Revolutionary technology

We talk about some of the amazing films people have made using iPhones, including Tangerine (2015) and Searching for Sugar Man (2012). Grove tells me it’s this ability to change with the times that has kept Raindance at the forefront of film for 24 years.

“Things have changed a huge amount, back when we started, you had to shoot film on 35mm, then came digital.”

Tangerine (2015) source: Magnolia Pictures
Tangerine (2015) source: Magnolia Pictures

He’s equally passionate about the changes in the way films are watched. “February 15, 2005, that’s when YouTube was born, and now there’s Netflix of course.” It’s impressive he remembers the exact date, but it makes perfect sense given Raindance’s ‘let’s do it’ ethos.

Now, filmmakers can make a film on their phone and upload it directly to an audience of potentially millions, billions of people. As Grove says, this means there are a lot more bad films out there, but on the flip side, it makes it a lot easier for filmmakers to pursue their craft, get noticed and earn a living outside of the mainstream film industry.

He uses the British film and video creator, Thomas Ridgewell (TomSka), as an example, going from a bedroom hero working from his parents’ house in London, to earning “a million pounds a year from comedy shorts broadcast on YouTube”.

The next big thing

However, Grove thinks the next big seismic shift will be virtual reality (VR), heralded by the launch of things like Google Cardboard, a VR viewer that works with VR apps on your smartphone so you can watch VR content for just a few dollars.

“VR has been bubbling along in the geeky underworld for a while, but now it’s moving into the mainstream. It’s going to be the biggest thing since YouTube in 2005.”

It’s clear Grove is excited by the prospect of a seismic shift in film. He goes to get a Google Cardboard viewer and then shows me a short VR film called Take Flight (2015), broadcast by the New York Times. It’s amazing, taking you on a 360 degrees journey around the film’s cityscape, up into the sky, as you move through the world it creates.

But it’s not just the technology that’s ignited Grove’s imagination, it’s what it means for storytelling.

“VR is great for things like sport, music or news reports, but for film, we’re going to have to look to the past to learn how to tell stories with it, back to art forms like immersive theatre. Imagine this, I’m watching a VR film and in it, I’m looking at you, sitting on the couch opposite me. I hear a bang off to my right somewhere. Instinctively, I turn my head to the direction of the noise and get distracted. I turn back and you’ve been murdered.

Tasks for this exercise -
1. Copy the passage from the article on Raindance and film technology, starting with "Revolutionary technology" and going on through "do it’ ethos.".
2. Carry the article on Raindance and film technology forward from its last sentence.

Dataset -
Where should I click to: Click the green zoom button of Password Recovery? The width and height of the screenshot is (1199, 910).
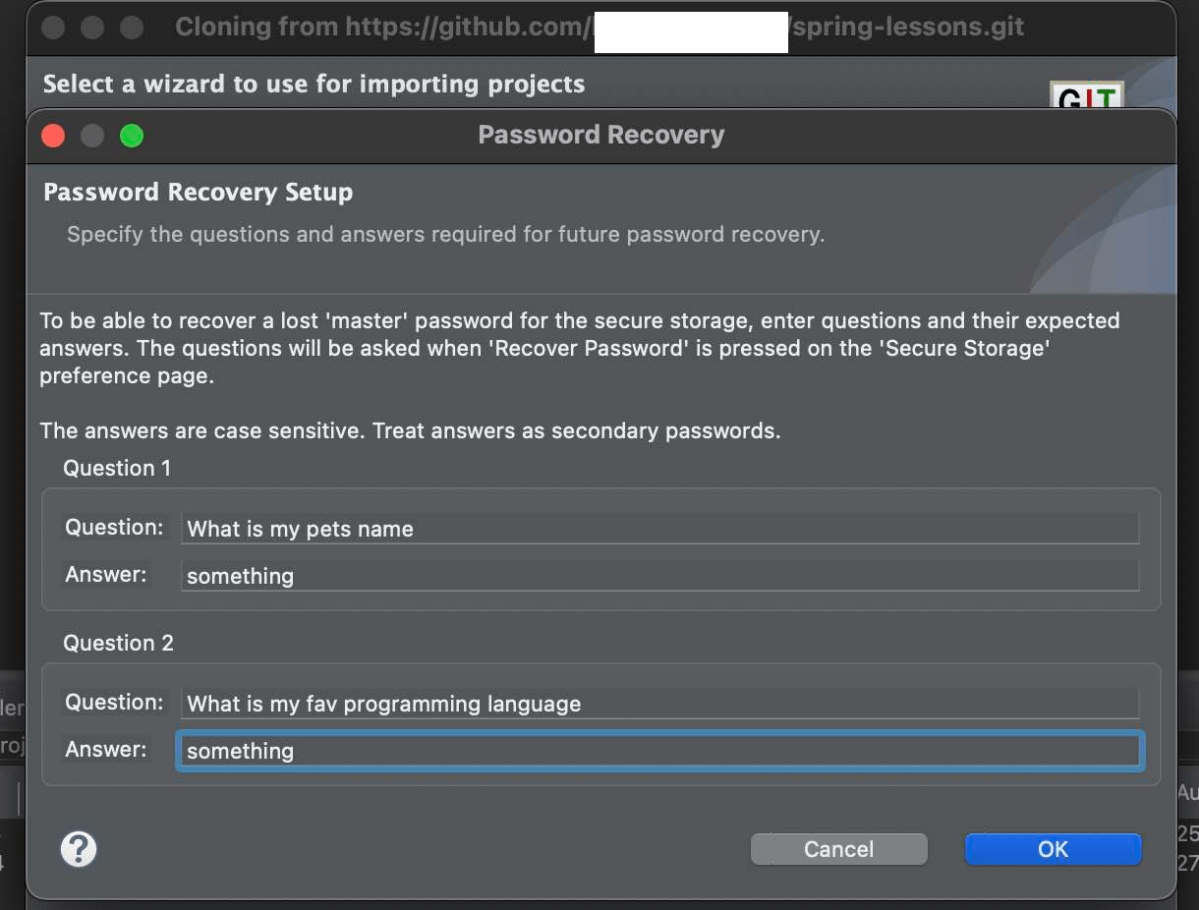[x=132, y=135]

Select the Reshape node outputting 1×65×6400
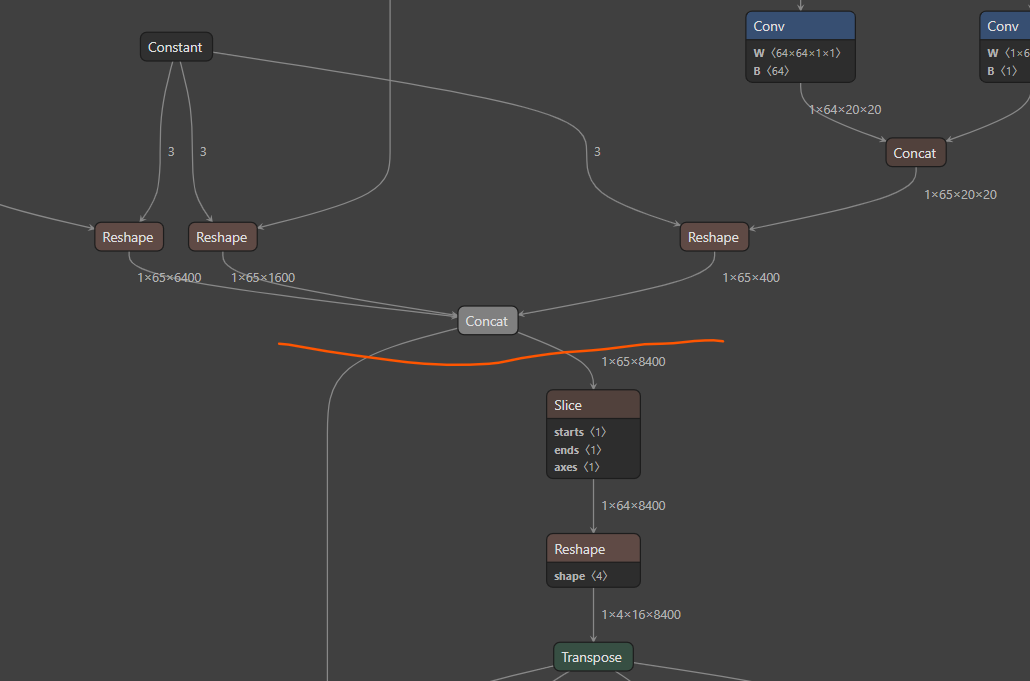(128, 237)

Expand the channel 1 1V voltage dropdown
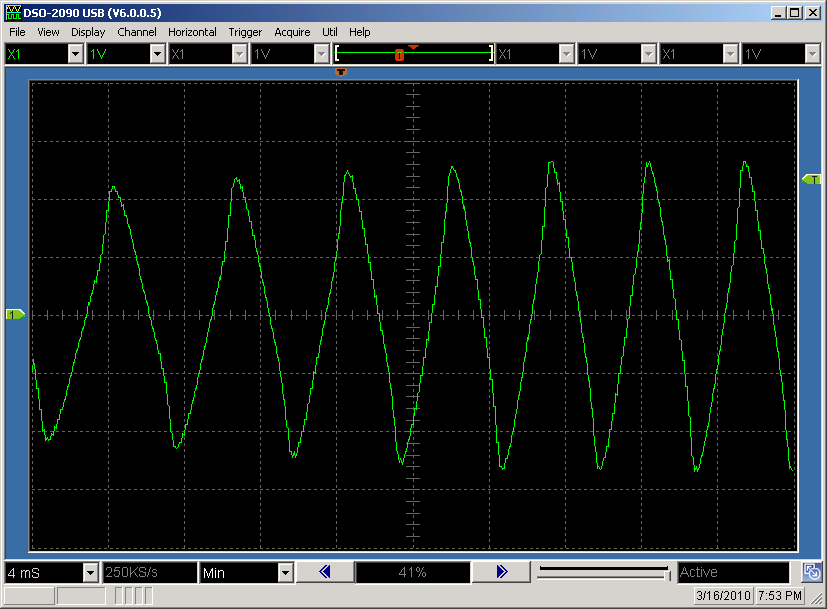(157, 54)
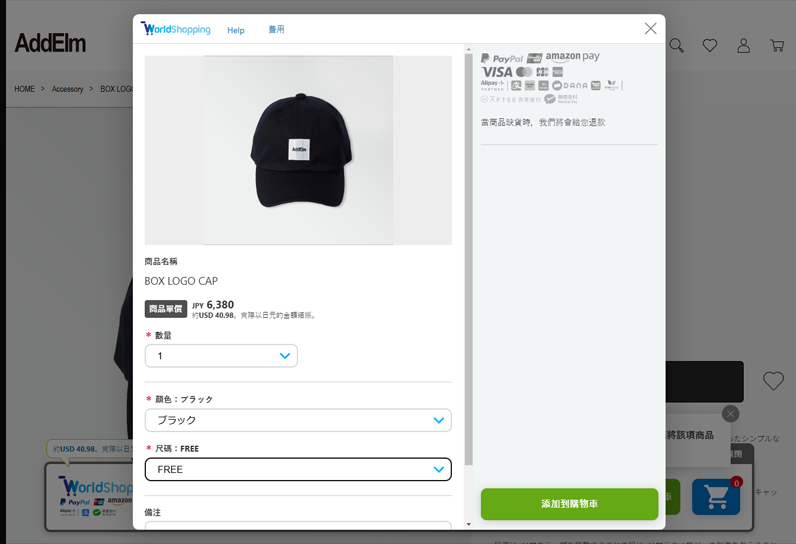
Task: Open wishlist heart icon in site header
Action: click(710, 46)
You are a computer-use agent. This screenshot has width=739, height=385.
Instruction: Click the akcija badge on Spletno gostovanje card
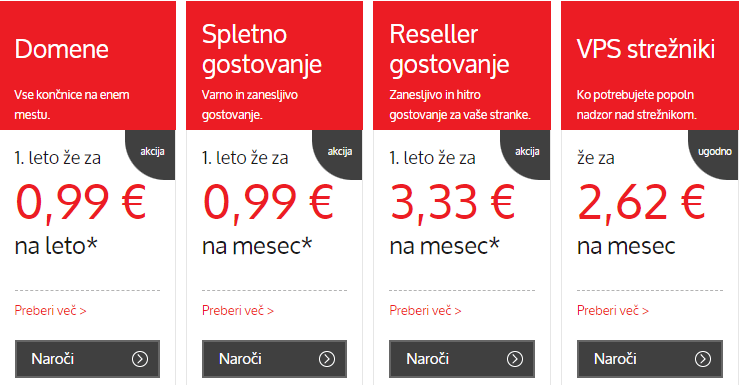coord(340,152)
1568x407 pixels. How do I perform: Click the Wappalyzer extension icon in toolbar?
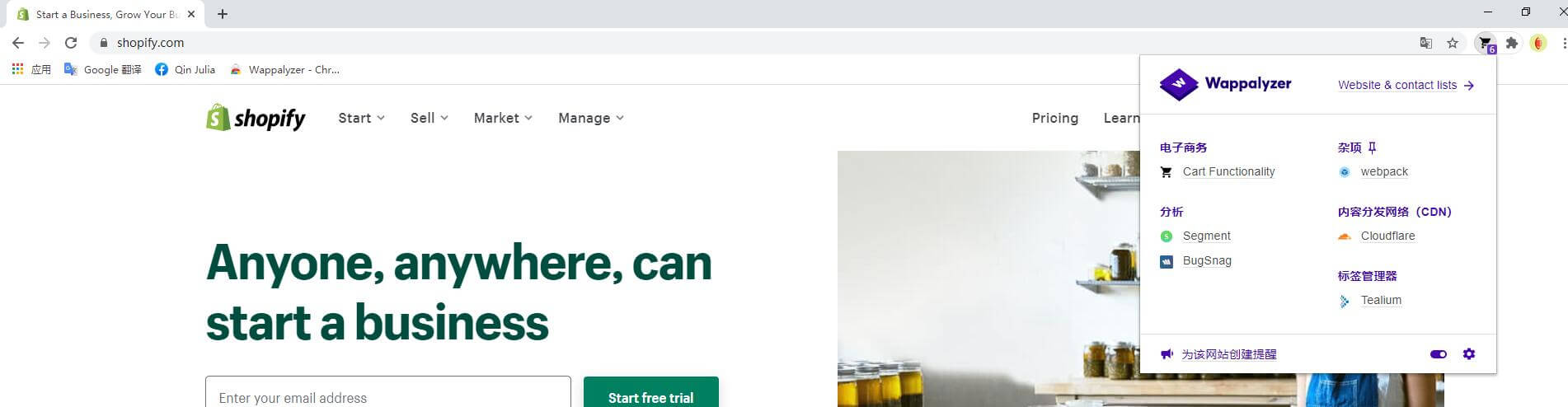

Answers -
1.
Revolutionary technology

We talk about some of the amazing films people have made using iPhones, including Tangerine (2015) and Searching for Sugar Man (2012). Grove tells me it’s this ability to change with the times that has kept Raindance at the forefront of film for 24 years.

“Things have changed a huge amount, back when we started, you had to shoot film on 35mm, then came digital.”

Tangerine (2015) source: Magnolia Pictures
Tangerine (2015) source: Magnolia Pictures

He’s equally passionate about the changes in the way films are watched. “February 15, 2005, that’s when YouTube was born, and now there’s Netflix of course.” It’s impressive he remembers the exact date, but it makes perfect sense given Raindance’s ‘let’s do it’ ethos.

2.
 
“Or, if I hadn’t turned my head, I could’ve seen you being murdered. Maybe right now, while you’re writing this down, someone is working out how to tell stories in VR, in a bedroom, at a bus stop, on a park bench, in China, pushing a barrow in India, who knows. It’s this that gives Raindance meaning, because we’re here to help people work it out and make those films.”

Grove explains how whereas changes like YouTube and Netflix have taken existing content and broadcast it in a different way, VR demands new content, in much the same way as filmmakers had to adapt to sound in movies, or colour, way back in the past.

Take Flight (2015): - source: New York Times
Take Flight (2015) – source: New York Times

The burning question

I ask Grove if the lack of women and Black and Minority Ethnic (BME) professionals in the film industry is something he sees reflected at grassroots level, at Raindance events for example, or if it’s something that happens later, when people try to break into the mainstream.

He says there’s a pretty equal mix of men and women at Raindance events like Open House (something I’ve seen for myself) and people from all backgrounds too, in terms of ethnicity and age. At the last Raindance Film Festival, 26% of the films shown were directed or produced by women, and there are more women than men on the British Independent Film Awards judging committee. Grove says: “Traditionally, film has been dominated by young, white, Anglo Saxon males, but we are seeing changes.”

He also adds it’ll take time for these changes to feed up to Hollywood, before telling me that women-led stories are amongst the most profitable, underlining the illogicality of it all.

Can a film change the world?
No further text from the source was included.